- **TASK INSTRUCTIONS**: Reproduce word for word the lines between those holding "The height and width of the screenshot is (1020, 1177)." and "Given: Open the /dev/sdb", inclusive, and nothing else from the data below.

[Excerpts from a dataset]
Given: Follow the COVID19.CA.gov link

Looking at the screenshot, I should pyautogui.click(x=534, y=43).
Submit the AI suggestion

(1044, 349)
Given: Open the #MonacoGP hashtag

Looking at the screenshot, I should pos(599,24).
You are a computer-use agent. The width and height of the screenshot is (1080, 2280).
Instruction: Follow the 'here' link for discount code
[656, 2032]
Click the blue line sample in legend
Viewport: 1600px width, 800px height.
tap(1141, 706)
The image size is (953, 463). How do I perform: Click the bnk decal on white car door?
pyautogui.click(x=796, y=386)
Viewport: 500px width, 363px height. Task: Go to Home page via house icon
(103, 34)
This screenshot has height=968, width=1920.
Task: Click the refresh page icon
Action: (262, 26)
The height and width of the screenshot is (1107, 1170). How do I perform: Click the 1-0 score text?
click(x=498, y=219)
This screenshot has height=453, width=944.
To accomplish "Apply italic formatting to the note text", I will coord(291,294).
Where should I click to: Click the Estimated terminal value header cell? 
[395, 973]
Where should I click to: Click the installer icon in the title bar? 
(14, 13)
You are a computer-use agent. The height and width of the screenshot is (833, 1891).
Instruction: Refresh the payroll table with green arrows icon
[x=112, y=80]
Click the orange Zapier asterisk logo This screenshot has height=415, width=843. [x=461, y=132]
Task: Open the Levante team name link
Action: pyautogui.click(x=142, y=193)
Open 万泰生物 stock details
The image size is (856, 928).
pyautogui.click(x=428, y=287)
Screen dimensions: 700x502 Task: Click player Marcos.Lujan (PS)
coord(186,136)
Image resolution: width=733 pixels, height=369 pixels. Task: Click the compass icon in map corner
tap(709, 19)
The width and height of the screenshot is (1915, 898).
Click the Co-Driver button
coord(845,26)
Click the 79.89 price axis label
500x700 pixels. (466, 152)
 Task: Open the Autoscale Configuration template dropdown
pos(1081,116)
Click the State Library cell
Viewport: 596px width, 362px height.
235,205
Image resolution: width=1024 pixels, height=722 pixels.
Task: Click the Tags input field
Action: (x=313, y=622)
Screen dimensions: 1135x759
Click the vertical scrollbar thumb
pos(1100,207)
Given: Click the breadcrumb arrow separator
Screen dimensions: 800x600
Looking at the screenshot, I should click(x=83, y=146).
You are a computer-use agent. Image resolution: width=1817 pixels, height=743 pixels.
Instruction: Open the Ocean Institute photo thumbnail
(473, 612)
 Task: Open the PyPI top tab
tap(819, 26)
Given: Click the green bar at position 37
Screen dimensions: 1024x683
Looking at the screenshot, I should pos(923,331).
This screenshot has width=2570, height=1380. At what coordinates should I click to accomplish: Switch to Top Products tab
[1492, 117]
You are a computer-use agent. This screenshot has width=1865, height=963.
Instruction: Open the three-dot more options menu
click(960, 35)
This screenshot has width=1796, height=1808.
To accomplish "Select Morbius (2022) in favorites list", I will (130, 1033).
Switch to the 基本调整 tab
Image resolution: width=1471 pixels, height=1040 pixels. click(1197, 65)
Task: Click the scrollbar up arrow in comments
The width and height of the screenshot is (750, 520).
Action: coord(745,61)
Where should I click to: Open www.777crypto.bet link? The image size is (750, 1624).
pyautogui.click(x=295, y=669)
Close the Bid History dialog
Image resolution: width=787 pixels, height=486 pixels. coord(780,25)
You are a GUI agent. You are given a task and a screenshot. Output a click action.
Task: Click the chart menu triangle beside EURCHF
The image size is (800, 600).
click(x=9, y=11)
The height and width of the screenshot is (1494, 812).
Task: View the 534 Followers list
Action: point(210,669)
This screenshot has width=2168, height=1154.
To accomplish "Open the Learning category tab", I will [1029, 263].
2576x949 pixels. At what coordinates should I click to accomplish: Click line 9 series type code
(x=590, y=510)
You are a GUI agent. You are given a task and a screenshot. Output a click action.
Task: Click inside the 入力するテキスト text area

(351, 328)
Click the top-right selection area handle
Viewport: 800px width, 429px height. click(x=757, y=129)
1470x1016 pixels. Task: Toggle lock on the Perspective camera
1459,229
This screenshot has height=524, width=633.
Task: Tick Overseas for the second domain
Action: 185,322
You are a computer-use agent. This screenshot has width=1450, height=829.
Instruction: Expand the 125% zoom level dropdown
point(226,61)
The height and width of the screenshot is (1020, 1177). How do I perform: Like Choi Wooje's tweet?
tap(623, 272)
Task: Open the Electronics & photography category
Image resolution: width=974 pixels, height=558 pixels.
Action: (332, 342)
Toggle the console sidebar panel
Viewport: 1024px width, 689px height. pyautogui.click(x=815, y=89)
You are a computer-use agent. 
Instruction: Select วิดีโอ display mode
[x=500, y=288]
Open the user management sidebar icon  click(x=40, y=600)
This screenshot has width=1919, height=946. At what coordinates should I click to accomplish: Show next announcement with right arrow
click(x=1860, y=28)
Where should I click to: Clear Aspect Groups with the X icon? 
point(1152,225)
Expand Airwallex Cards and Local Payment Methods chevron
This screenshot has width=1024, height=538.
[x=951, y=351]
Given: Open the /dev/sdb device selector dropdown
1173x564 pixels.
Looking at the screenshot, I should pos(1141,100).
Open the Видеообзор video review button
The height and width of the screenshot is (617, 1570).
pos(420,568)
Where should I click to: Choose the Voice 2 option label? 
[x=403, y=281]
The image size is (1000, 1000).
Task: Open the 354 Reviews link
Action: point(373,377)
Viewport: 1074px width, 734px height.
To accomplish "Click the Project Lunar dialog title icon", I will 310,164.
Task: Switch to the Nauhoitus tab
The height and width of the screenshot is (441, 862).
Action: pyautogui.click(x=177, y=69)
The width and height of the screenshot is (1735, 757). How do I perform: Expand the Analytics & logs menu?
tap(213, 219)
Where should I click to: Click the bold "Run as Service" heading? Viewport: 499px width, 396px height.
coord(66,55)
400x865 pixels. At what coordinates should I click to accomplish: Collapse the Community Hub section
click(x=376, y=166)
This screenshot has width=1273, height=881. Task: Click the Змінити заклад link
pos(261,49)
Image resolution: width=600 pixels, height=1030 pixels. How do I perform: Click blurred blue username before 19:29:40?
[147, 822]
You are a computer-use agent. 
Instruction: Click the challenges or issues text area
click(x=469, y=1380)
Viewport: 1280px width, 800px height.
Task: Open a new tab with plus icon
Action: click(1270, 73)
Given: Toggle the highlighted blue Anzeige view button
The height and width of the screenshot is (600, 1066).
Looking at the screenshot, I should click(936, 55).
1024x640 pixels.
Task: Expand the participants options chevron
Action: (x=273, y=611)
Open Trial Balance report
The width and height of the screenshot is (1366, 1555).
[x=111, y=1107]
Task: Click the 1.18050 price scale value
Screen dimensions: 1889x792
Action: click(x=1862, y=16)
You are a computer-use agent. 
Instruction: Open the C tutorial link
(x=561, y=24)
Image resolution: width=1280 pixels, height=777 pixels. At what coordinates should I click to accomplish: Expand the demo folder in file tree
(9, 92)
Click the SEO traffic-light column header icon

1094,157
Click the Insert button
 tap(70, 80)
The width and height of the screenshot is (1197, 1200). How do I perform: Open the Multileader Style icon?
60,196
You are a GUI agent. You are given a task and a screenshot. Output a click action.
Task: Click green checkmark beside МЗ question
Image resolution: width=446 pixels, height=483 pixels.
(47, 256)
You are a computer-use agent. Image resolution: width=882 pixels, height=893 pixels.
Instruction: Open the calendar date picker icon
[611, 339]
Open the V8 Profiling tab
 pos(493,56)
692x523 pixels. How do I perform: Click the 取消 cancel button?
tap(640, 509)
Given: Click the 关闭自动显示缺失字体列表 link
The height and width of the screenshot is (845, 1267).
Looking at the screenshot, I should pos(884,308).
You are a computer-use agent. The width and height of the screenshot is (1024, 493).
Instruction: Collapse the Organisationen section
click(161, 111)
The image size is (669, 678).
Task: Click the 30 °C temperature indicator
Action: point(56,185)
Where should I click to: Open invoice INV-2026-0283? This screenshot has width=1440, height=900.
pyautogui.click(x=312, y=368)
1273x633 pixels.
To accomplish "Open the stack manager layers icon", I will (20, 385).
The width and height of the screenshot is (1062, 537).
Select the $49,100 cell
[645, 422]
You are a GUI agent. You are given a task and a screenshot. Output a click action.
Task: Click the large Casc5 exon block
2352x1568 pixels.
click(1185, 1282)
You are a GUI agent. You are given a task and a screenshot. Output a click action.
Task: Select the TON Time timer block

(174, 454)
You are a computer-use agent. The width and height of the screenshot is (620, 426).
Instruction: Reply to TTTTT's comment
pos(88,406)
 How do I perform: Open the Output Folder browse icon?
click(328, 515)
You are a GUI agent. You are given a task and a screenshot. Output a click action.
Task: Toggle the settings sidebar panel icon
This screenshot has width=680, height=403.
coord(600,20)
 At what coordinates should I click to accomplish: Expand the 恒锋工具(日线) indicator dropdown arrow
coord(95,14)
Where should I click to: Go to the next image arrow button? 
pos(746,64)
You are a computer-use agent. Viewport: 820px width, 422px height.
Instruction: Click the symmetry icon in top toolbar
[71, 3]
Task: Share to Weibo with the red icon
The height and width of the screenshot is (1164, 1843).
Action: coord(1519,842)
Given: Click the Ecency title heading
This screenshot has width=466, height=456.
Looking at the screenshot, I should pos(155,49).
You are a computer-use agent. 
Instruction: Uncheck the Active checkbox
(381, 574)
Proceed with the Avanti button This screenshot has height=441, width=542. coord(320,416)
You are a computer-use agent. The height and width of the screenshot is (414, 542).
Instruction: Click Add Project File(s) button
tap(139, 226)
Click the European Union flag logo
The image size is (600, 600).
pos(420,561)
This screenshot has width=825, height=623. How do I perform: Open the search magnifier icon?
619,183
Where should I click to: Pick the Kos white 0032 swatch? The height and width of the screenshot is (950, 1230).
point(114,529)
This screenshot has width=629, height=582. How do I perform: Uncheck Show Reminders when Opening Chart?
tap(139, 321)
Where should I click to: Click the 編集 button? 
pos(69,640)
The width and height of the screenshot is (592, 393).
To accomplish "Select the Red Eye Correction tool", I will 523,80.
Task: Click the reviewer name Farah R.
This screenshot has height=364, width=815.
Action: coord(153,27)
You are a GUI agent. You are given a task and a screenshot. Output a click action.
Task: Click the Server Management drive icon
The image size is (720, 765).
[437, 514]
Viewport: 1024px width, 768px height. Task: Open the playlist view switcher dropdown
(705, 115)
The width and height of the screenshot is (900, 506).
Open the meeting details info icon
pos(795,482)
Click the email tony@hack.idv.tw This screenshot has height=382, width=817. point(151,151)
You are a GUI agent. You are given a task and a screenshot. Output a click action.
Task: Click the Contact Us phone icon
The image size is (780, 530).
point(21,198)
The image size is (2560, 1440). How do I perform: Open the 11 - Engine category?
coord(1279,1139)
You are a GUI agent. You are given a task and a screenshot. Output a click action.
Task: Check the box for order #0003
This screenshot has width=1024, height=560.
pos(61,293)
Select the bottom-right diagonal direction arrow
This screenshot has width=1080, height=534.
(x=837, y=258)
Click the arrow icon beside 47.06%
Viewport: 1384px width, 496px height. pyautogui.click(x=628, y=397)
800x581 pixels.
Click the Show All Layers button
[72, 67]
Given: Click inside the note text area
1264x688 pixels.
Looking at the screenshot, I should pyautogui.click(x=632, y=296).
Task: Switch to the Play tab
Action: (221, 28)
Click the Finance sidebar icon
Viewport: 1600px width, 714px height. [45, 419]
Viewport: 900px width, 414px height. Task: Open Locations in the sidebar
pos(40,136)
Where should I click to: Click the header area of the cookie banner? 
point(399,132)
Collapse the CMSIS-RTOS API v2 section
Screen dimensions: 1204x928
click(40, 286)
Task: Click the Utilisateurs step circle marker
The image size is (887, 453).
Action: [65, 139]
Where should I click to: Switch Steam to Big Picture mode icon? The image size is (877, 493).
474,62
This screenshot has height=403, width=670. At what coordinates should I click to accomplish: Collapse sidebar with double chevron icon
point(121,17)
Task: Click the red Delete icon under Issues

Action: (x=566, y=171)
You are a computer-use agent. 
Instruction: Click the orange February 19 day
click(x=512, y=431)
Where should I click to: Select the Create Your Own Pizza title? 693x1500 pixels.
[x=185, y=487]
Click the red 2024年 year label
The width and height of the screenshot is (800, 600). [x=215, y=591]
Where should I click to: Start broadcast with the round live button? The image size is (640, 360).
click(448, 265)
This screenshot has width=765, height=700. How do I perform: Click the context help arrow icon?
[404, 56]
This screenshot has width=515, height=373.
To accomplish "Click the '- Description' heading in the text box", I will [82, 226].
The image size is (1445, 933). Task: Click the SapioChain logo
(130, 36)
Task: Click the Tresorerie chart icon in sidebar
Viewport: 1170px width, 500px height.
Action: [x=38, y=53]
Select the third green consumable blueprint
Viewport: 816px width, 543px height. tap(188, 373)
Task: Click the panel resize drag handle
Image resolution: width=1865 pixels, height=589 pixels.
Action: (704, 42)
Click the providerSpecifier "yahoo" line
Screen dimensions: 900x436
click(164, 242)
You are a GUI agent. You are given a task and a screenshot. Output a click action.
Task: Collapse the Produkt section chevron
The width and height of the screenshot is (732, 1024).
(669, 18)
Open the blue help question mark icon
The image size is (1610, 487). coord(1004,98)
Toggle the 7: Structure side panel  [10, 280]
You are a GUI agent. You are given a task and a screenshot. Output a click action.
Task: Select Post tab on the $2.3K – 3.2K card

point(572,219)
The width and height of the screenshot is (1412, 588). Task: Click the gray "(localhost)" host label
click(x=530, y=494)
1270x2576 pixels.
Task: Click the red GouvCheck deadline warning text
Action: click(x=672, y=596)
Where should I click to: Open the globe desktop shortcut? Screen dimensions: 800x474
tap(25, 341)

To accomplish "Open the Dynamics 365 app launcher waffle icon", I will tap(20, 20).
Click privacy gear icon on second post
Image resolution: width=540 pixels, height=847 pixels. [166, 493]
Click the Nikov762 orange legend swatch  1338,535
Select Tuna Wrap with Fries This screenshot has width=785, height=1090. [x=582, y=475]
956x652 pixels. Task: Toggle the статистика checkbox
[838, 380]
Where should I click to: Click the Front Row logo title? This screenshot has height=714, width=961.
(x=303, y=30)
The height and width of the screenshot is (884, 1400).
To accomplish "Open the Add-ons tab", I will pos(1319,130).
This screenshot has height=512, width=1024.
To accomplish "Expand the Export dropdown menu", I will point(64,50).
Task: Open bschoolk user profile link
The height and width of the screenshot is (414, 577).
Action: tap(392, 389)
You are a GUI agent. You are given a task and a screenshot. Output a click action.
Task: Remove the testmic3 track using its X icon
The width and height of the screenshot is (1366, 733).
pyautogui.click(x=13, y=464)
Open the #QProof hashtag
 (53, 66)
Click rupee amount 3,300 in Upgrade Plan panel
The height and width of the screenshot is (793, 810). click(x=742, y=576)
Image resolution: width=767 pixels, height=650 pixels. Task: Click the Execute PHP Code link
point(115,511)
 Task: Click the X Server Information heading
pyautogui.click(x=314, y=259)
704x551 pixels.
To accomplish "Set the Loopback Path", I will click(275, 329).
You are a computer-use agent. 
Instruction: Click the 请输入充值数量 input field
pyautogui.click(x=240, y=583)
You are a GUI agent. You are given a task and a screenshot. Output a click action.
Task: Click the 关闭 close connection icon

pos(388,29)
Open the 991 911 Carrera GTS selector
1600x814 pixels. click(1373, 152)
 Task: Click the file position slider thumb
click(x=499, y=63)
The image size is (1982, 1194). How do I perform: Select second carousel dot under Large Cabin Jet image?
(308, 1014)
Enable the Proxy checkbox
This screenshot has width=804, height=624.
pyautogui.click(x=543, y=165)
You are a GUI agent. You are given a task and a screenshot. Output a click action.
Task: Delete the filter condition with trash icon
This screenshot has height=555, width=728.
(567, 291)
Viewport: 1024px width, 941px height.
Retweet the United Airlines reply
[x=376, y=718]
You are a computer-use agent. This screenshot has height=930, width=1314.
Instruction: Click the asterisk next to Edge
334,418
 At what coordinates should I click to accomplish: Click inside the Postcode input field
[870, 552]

- **EXERCISE RESPONSE**:
The height and width of the screenshot is (1020, 1177). How do I perform: Like Choi Wooje's tweet?
tap(623, 272)
Task: Open the Electronics & photography category
Image resolution: width=974 pixels, height=558 pixels.
Action: (332, 342)
Toggle the console sidebar panel
Viewport: 1024px width, 689px height. pyautogui.click(x=815, y=89)
You are a computer-use agent. 
Instruction: Select วิดีโอ display mode
[x=500, y=288]
Open the user management sidebar icon  click(x=40, y=600)
This screenshot has width=1919, height=946. At what coordinates should I click to accomplish: Show next announcement with right arrow
click(x=1860, y=28)
Where should I click to: Clear Aspect Groups with the X icon? 
point(1152,225)
Expand Airwallex Cards and Local Payment Methods chevron
This screenshot has width=1024, height=538.
[x=951, y=351]
Given: Open the /dev/sdb device selector dropdown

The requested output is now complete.